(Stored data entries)
· · · · ·

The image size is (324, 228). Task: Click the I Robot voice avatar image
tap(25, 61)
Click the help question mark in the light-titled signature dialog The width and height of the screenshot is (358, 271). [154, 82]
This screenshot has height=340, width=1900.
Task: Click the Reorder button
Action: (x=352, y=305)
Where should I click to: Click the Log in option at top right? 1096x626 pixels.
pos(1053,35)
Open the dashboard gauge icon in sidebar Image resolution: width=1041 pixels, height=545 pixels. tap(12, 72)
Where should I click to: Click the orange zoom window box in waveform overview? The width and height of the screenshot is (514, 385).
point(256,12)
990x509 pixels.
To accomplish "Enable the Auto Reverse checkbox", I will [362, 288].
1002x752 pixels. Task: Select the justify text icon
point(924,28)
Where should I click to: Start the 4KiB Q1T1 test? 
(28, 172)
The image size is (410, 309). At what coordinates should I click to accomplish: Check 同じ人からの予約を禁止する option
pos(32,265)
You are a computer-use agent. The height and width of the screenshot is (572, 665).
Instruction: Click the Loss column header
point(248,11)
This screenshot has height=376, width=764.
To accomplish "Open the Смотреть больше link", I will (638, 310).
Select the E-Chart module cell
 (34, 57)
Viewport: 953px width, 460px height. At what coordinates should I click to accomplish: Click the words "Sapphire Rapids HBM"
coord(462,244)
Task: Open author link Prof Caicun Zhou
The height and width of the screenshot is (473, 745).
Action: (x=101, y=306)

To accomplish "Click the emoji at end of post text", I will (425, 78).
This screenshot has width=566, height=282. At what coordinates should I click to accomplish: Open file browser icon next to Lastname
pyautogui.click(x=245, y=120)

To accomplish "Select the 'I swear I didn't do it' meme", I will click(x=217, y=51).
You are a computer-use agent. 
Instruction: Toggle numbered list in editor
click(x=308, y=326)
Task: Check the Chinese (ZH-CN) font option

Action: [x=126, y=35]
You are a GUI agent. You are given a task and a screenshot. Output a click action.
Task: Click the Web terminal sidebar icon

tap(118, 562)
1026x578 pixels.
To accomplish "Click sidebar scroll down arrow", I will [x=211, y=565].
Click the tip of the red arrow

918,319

· · · · ·

• _WHAT TO PRODUCE_
Please transcribe every entry above exactly as it appears.

• _WRITTEN RESPONSE_
The image size is (324, 228). Task: Click the I Robot voice avatar image
tap(25, 61)
Click the help question mark in the light-titled signature dialog The width and height of the screenshot is (358, 271). [154, 82]
This screenshot has height=340, width=1900.
Task: Click the Reorder button
Action: (x=352, y=305)
Where should I click to: Click the Log in option at top right? 1096x626 pixels.
pos(1053,35)
Open the dashboard gauge icon in sidebar Image resolution: width=1041 pixels, height=545 pixels. tap(12, 72)
Where should I click to: Click the orange zoom window box in waveform overview? The width and height of the screenshot is (514, 385).
point(256,12)
990x509 pixels.
To accomplish "Enable the Auto Reverse checkbox", I will [362, 288].
1002x752 pixels. Task: Select the justify text icon
point(924,28)
Where should I click to: Start the 4KiB Q1T1 test? 
(28, 172)
The image size is (410, 309). At what coordinates should I click to accomplish: Check 同じ人からの予約を禁止する option
pos(32,265)
You are a computer-use agent. The height and width of the screenshot is (572, 665).
Instruction: Click the Loss column header
point(248,11)
This screenshot has height=376, width=764.
To accomplish "Open the Смотреть больше link", I will (638, 310).
Select the E-Chart module cell
 (34, 57)
Viewport: 953px width, 460px height. At what coordinates should I click to accomplish: Click the words "Sapphire Rapids HBM"
coord(462,244)
Task: Open author link Prof Caicun Zhou
The height and width of the screenshot is (473, 745).
Action: (x=101, y=306)

To accomplish "Click the emoji at end of post text", I will (425, 78).
This screenshot has width=566, height=282. At what coordinates should I click to accomplish: Open file browser icon next to Lastname
pyautogui.click(x=245, y=120)

To accomplish "Select the 'I swear I didn't do it' meme", I will click(x=217, y=51).
You are a computer-use agent. 
Instruction: Toggle numbered list in editor
click(x=308, y=326)
Task: Check the Chinese (ZH-CN) font option

Action: [x=126, y=35]
You are a GUI agent. You are given a task and a screenshot. Output a click action.
Task: Click the Web terminal sidebar icon

tap(118, 562)
1026x578 pixels.
To accomplish "Click sidebar scroll down arrow", I will [x=211, y=565].
Click the tip of the red arrow

918,319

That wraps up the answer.